### Aufgabe 1
Zitiere aus dem Gespräch über Wein die Stelle von "Martin Kössler: Bei" bis "richtige Kommunikation gefragt." Wort für Wort.
### Aufgabe 2
Setze bitte das Gespräch über Wein nach seinem letzten Satz fort.

### Vorgegebener Text
● ● ●
Martin Kössler: Weine im Lebensmitteldiscount werden sich nur über die Punktebewertungen profilieren können. Das Problem ist aber, dass die Welt der Herstellung sich nicht in Punkte fassen lässt. Viele Supermarktweine sind heutzutage erschreckend gut, die werden auf ein angenehmes Geschmacksgefühl getrimmt. Das trifft dann die Erzeuger im mittleren Segment, die zu diesem Preis keine vergleichbare Qualität liefern können. Es wird also eine Marktverschiebung geben.

Welche Instanz schützt die Konsumenten davor, für qualitativ minderwertige Weine zu viel zu bezahlen?

Marcus Hofschuster: Die Leute brauchen keinen Schutz. Solange ein Wein technisch einwandfrei gemacht ist, sollen sie ihn kaufen.

Martin Kössler: Bei einem industriell produzierten Wein, der für seine Verhältnisse eine gute Qualität hat, handelt es sich um ein hochwertiges getränketechnologisches Erzeugnis, das aber keine Geschichte hat und erzählt. Die Vitikultur ist der Gewinner der Krise. Biodynamik ist keine Ideologie mehr, sondern gelebte Praxis. Die guten, individuellen Weine werden schon im Weinberg anders gemacht, das Ergebnis entsteht nicht in der Kellerei – im Gegensatz zu Marketingweinen. Aber die Verbraucher wollen solche standardisierten Marketingweine, weil sie Stabilität und eine Orientierung versprechen. Auf der Erzeugerseite findet dagegen jetzt eine Rückbesinnung statt. Es ist das erste Mal, dass die Produzenten dem Markt voraus sind: Viele Qualitätswinzer machen heute Weine, die noch nicht marktfähig sind. Da ist die richtige Kommunikation gefragt.
● ● ●
Extrahierte Dateneinträge
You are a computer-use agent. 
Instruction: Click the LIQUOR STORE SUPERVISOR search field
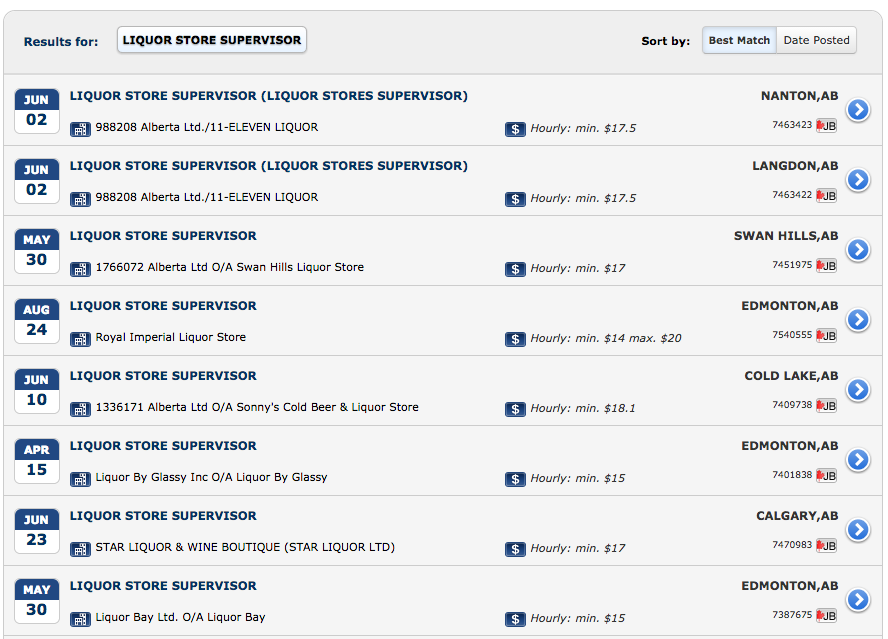coord(211,40)
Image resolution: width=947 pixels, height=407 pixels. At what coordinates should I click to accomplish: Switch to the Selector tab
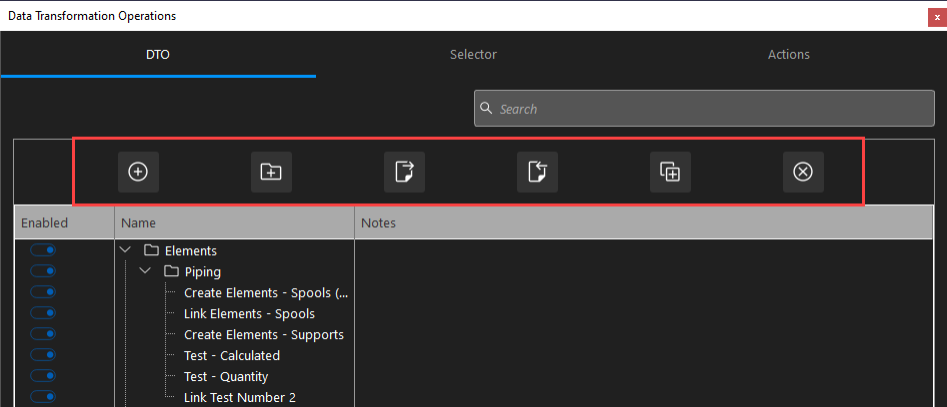click(473, 55)
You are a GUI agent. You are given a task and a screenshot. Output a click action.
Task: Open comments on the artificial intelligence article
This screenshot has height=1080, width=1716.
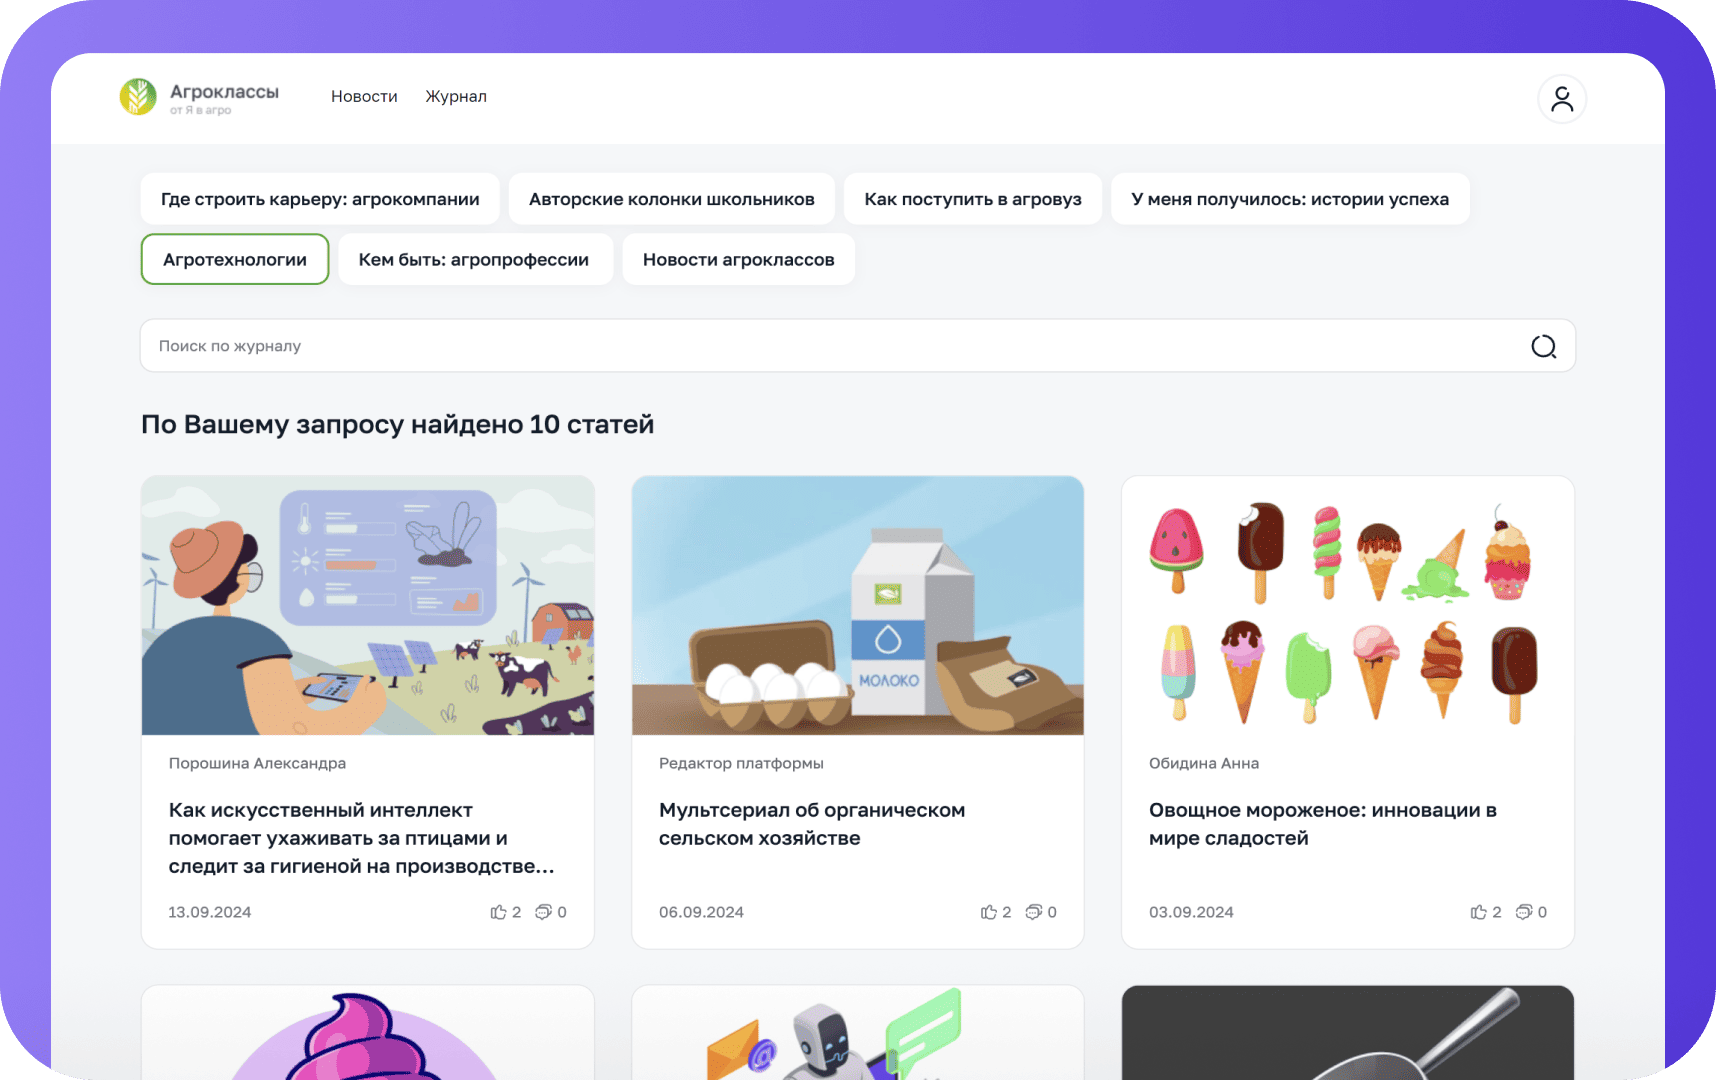[x=543, y=912]
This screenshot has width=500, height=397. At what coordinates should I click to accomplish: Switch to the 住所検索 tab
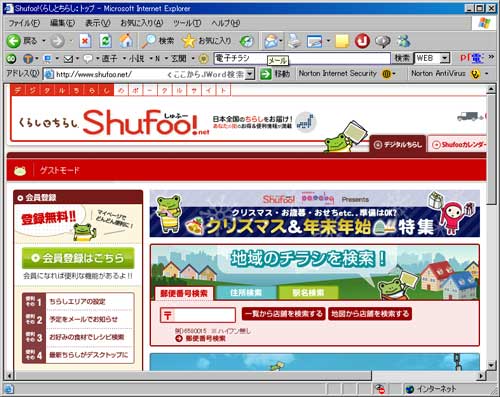[x=246, y=293]
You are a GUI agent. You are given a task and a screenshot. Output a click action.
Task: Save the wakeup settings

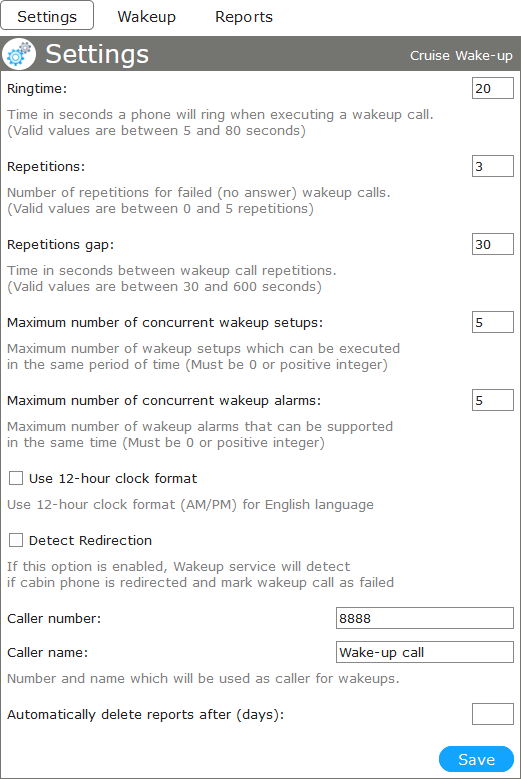click(x=476, y=759)
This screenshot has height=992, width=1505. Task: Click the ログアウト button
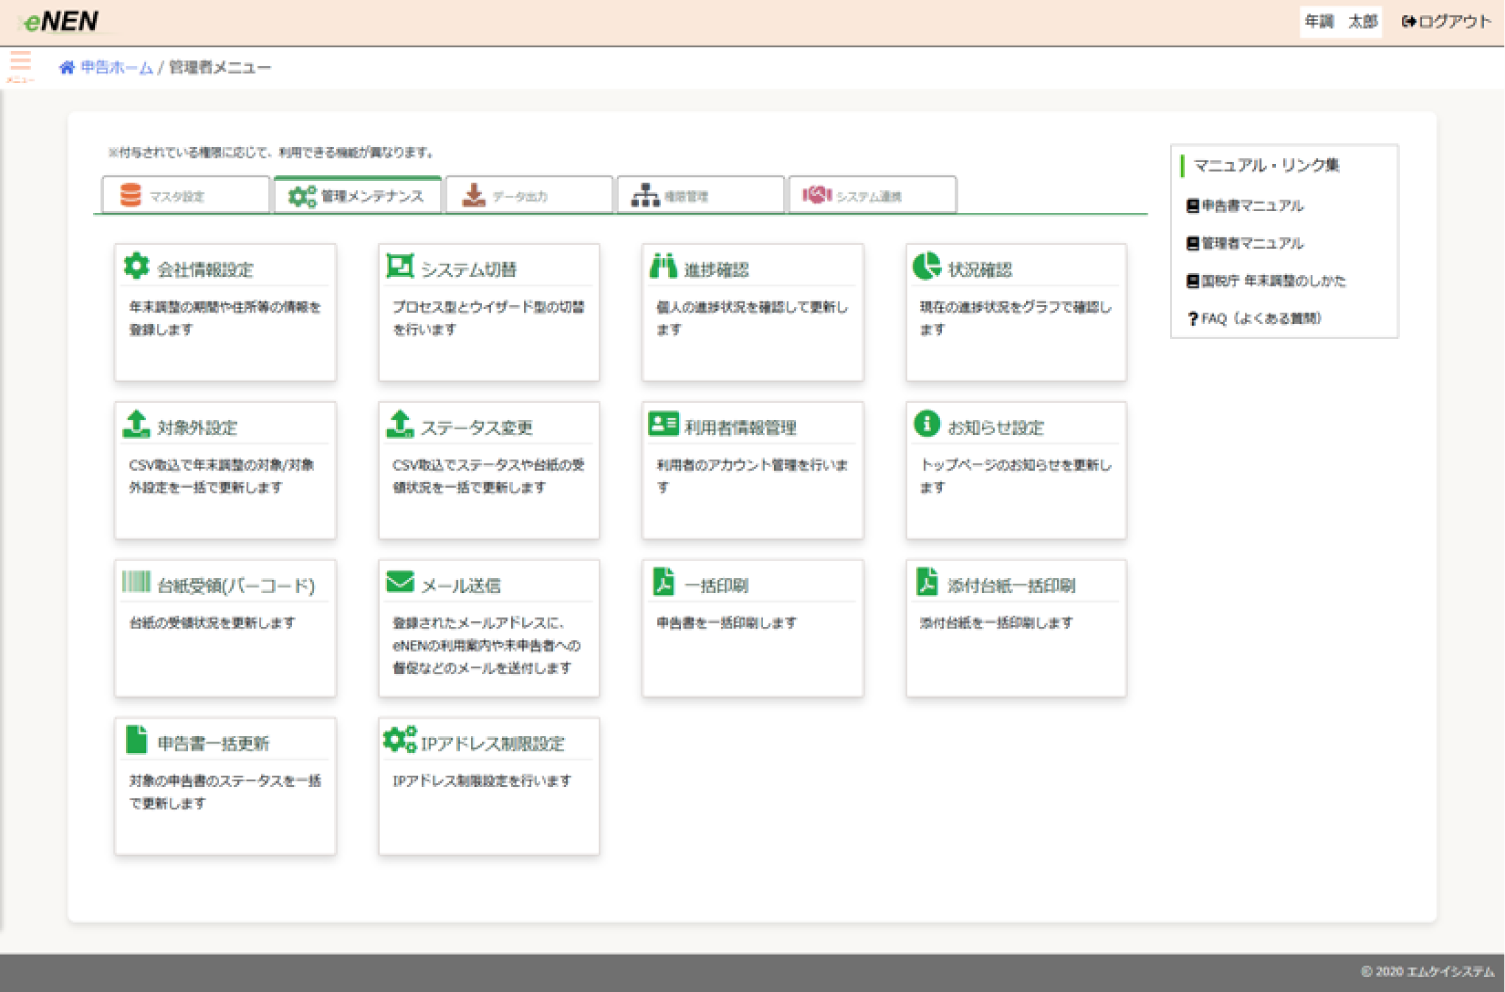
● ● ●
### Lösung 1
Martin Kössler: Bei einem industriell produzierten Wein, der für seine Verhältnisse eine gute Qualität hat, handelt es sich um ein hochwertiges getränketechnologisches Erzeugnis, das aber keine Geschichte hat und erzählt. Die Vitikultur ist der Gewinner der Krise. Biodynamik ist keine Ideologie mehr, sondern gelebte Praxis. Die guten, individuellen Weine werden schon im Weinberg anders gemacht, das Ergebnis entsteht nicht in der Kellerei – im Gegensatz zu Marketingweinen. Aber die Verbraucher wollen solche standardisierten Marketingweine, weil sie Stabilität und eine Orientierung versprechen. Auf der Erzeugerseite findet dagegen jetzt eine Rückbesinnung statt. Es ist das erste Mal, dass die Produzenten dem Markt voraus sind: Viele Qualitätswinzer machen heute Weine, die noch nicht marktfähig sind. Da ist die richtige Kommunikation gefragt.

### Lösung 2
Otto Geisel: Das sehe ich auch so. Wenn die Winzer die natürlichen Zusammenhänge verstehen und umsetzen, dann können Weine entstehen, die außergewöhnlich sind.

Martin Kössler: Und diese Qualität gilt es kommunikativ zu vermitteln. Das ist die neue Funktion der Weinkritik.

Dann fassen wir zusammen: Wein braucht eine neue Sprache. Ist das so? Und wenn ja, wie soll sie aussehen? Welchem Zweck muss sie dienen, für wen und für welche Einsatzfelder muss sie gemacht sein?

Martin Kössler: Mit elitären Weinbeschreibungen und Elegien von Worthülsen kann man die Leute nicht erreichen. Wir müssen eine neue Weinsprache schaffen, indem sie selbst zum Thema gemacht wird, indem wir - wie heute hier - darüber reden. Wir - und das heißt wir alle: Händler, Journalisten, Sommeliers und Erzeuger - müssen der Sprache eine Funktion geben, sie muss einen konkreten Inhalt vermitteln.

Marcus Hofschuster: So ist es. Die Sprache in den Weinbeschreibungen muss etwas aussagen und vergleichbar sein. Dieselben Begriffe müssen dasselbe bedeuten.

Otto Geisel: Die Weinsprache muss einfacher werden, wir müssen die Beschreibungen reduzieren und entmystifizieren. Die Weinkritik muss die Menschen zum eigenen Erlebnis hinleiten, sie müssen mit ihren eigenen Sinnen wahrnehmen. Für Geschmack gibt es keine Verbindlichkeit. Was nicht als Geschmack abgespeichert ist, kann nicht geschmacklich wahrgenommen werden. Die Menschen brauchen mehr Selbstbewusstsein und Mut zum eigenen Geschmack, und dafür brauchen sie Informationen und auch eine gewisse Anleitung.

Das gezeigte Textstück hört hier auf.